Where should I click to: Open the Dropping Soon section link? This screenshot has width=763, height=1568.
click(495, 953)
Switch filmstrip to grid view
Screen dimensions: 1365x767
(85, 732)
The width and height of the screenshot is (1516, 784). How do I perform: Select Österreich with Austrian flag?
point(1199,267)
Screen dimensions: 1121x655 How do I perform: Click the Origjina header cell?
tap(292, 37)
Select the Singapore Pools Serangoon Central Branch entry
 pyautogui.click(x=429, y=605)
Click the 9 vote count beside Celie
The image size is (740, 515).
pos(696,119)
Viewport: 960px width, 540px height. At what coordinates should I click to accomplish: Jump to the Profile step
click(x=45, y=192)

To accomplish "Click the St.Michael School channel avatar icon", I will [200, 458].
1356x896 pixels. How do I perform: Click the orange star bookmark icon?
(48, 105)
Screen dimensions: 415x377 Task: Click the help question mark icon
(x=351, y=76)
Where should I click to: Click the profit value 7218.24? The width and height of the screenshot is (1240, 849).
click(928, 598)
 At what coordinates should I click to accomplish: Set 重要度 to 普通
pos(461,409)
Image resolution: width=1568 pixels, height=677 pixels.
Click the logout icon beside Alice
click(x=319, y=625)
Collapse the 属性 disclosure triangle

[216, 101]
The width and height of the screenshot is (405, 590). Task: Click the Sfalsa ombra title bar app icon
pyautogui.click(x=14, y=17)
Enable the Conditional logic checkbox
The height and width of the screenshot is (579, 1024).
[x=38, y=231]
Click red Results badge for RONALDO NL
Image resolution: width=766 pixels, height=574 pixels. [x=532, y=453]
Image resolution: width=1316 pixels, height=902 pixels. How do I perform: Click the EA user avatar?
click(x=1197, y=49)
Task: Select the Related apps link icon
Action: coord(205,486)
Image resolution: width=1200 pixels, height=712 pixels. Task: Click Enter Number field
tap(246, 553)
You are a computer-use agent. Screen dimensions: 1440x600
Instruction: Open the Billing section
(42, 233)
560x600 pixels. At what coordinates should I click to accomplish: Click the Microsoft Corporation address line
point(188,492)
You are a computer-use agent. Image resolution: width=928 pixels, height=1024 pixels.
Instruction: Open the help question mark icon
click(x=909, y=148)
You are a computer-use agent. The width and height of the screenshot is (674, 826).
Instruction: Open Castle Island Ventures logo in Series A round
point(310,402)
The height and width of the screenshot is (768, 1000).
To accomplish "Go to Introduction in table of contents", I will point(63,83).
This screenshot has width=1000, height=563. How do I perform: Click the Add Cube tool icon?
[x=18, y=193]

• **What to do**: Top to bottom, transcribe every line above exactly.

• **Your solution**:
Where should I click to: Open the Dropping Soon section link? This screenshot has width=763, height=1568.
click(495, 953)
Switch filmstrip to grid view
Screen dimensions: 1365x767
(85, 732)
The width and height of the screenshot is (1516, 784). How do I perform: Select Österreich with Austrian flag?
point(1199,267)
Screen dimensions: 1121x655 How do I perform: Click the Origjina header cell?
tap(292, 37)
Select the Singapore Pools Serangoon Central Branch entry
 pyautogui.click(x=429, y=605)
Click the 9 vote count beside Celie
The image size is (740, 515).
pos(696,119)
Viewport: 960px width, 540px height. At what coordinates should I click to accomplish: Jump to the Profile step
click(x=45, y=192)

To accomplish "Click the St.Michael School channel avatar icon", I will [200, 458].
1356x896 pixels. How do I perform: Click the orange star bookmark icon?
(48, 105)
Screen dimensions: 415x377 Task: Click the help question mark icon
(x=351, y=76)
Where should I click to: Click the profit value 7218.24? The width and height of the screenshot is (1240, 849).
click(928, 598)
 At what coordinates should I click to accomplish: Set 重要度 to 普通
pos(461,409)
Image resolution: width=1568 pixels, height=677 pixels.
Click the logout icon beside Alice
click(x=319, y=625)
Collapse the 属性 disclosure triangle

[216, 101]
The width and height of the screenshot is (405, 590). Task: Click the Sfalsa ombra title bar app icon
pyautogui.click(x=14, y=17)
Enable the Conditional logic checkbox
The height and width of the screenshot is (579, 1024).
[x=38, y=231]
Click red Results badge for RONALDO NL
Image resolution: width=766 pixels, height=574 pixels. [x=532, y=453]
Image resolution: width=1316 pixels, height=902 pixels. How do I perform: Click the EA user avatar?
click(x=1197, y=49)
Task: Select the Related apps link icon
Action: coord(205,486)
Image resolution: width=1200 pixels, height=712 pixels. Task: Click Enter Number field
tap(246, 553)
You are a computer-use agent. Screen dimensions: 1440x600
Instruction: Open the Billing section
(42, 233)
560x600 pixels. At what coordinates should I click to accomplish: Click the Microsoft Corporation address line
point(188,492)
You are a computer-use agent. Image resolution: width=928 pixels, height=1024 pixels.
Instruction: Open the help question mark icon
click(x=909, y=148)
You are a computer-use agent. The width and height of the screenshot is (674, 826).
Instruction: Open Castle Island Ventures logo in Series A round
point(310,402)
The height and width of the screenshot is (768, 1000).
To accomplish "Go to Introduction in table of contents", I will point(63,83).
This screenshot has width=1000, height=563. How do I perform: Click the Add Cube tool icon?
[x=18, y=193]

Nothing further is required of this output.